Saat aku memiringkan kepalaku, Genichiro-san mendekat dan berbisik kepadaku. "Di masa lalu yang indah, aku tidak bisa menahan diri."

Untuk sesaat, aku membayangkan senyum seorang wanita. Genichiro-san tidak menyebutkan nama seseorang secara khusus, tapi hanya ada satu orang yang bisa kupikirkan: Ibu Nanami.

Genichiro-san dan aku saling mengangguk dan berjabat tangan. Nanami mengerutkan keningnya sambil memperhatikan, tidak diragukan lagi bertanya-tanya apa yang sedang kami lakukan. Ini bukan sesuatu yang perlu kau ketahui, Nanami. Ini mungkin sesuatu yang hanya bisa dimengerti oleh para pria.

"Pagi, Nanami. Pagi, Yoshin," kata Otofuke-san, yang akhirnya memberanikan diri untuk menyapa.

"Selamat pagi, teman-teman! Apa kalian berdua menikmati malam kalian semalam?"

Kamoenai-san menambahkan dengan nada menggoda.

Kamoenai-san, kenapa kau menanyakan hal seperti itu? Kalian berdua tahu tidak ada yang terjadi!

"Pagi, Otofuke-san, Kamoenai-san," jawabku.

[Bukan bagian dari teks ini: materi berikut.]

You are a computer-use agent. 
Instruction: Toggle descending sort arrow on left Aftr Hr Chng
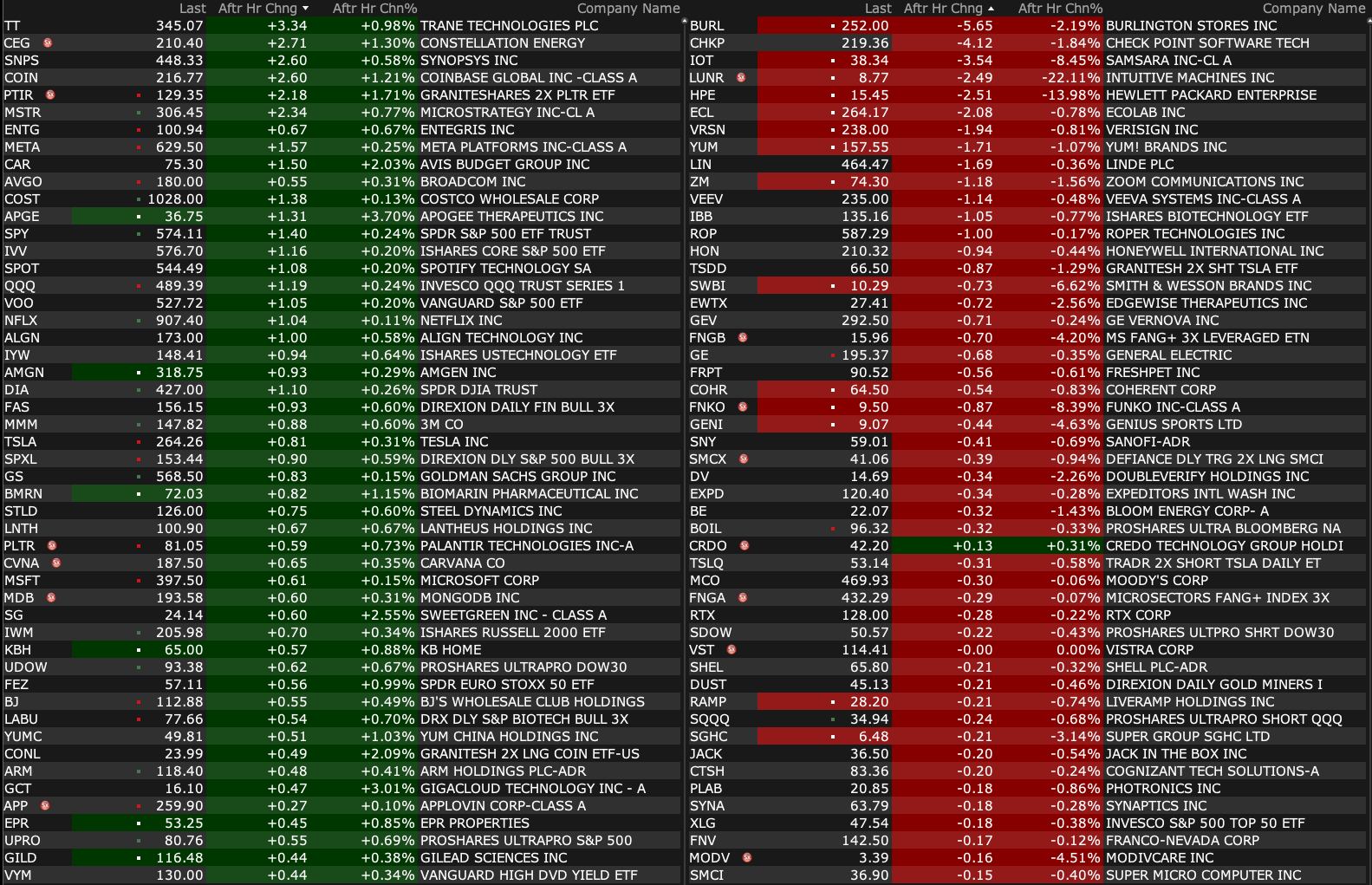click(305, 9)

"Selamat pagi, kalian berdua," kata Nanami-san. "Apa kalian berdua membantu memasak? Aku benar-benar minta maaf karena tidak bisa bangun. Tapi, aku bisa membantu sekarang!"

Namun, ketika dia melepaskan tanganku dan mencoba melangkah ke dapur, kedua temannya mengangkat tangan untuk menghentikannya. Karena terkejut dengan sikap mereka, Nanami goyah dan jatuh ke arahku.

"Kamu tidak perlu membantu tau. Hari ini kami akan memasak untuk berterima kasih karena sudah mengijinkan kami menginap semalam dan untuk meminta maaf atas berbagai hal yang tidak penting."

"Yup! Duduklah dan rileks. Senang rasanya bisa beristirahat sejenak."

Oh, begitu. Kalau begitu, aku mungkin harus membantu juga-atau begitulah pikirku sambil melangkah menuju dapur. Saat itulah Nanami membisikkan sesuatu. Meskipun suaranya pelan, ia berbicara dengan cukup jelas untuk kudengar.

"Tapi aku ingin membuatkan bento untuk Yoshin."

Dengan itu, semua orang terdiam di tempat.

Saat dia berbicara, Nanami terlihat sangat bahagia dan tidak menyadari apa yang sedang dia lakukan, tapi dia tiba-tiba sadar dan menutup mulutnya dengan kedua tangannya. Sedangkan aku, aku membeku dalam pose satu langkah ke depan yang canggung. Aku merasa wajahku semakin panas.

Seolah-olah ingin menyamai kecepatan pipiku yang memerah, wajah semua orang pun tersenyum. Mereka semua tampak sangat geli dan siap menggoda kami tanpa ampun.

"Oh, begitu. Jadi kamu ingin membuat bento Misumai sendiri, ya?" Otofuke-san bertanya.

"Wow, aku berharap bisa merekamnya," tambah Kamoenai-san. "Lalu aku bisa menunjukkannya pada Tomoko-san saat dia bangun nanti."

Saya-chan tampak siap untuk mencabik-cabik kami. "Pagi-pagi udah ngebucin. Aku iri padamu, Onee-chan."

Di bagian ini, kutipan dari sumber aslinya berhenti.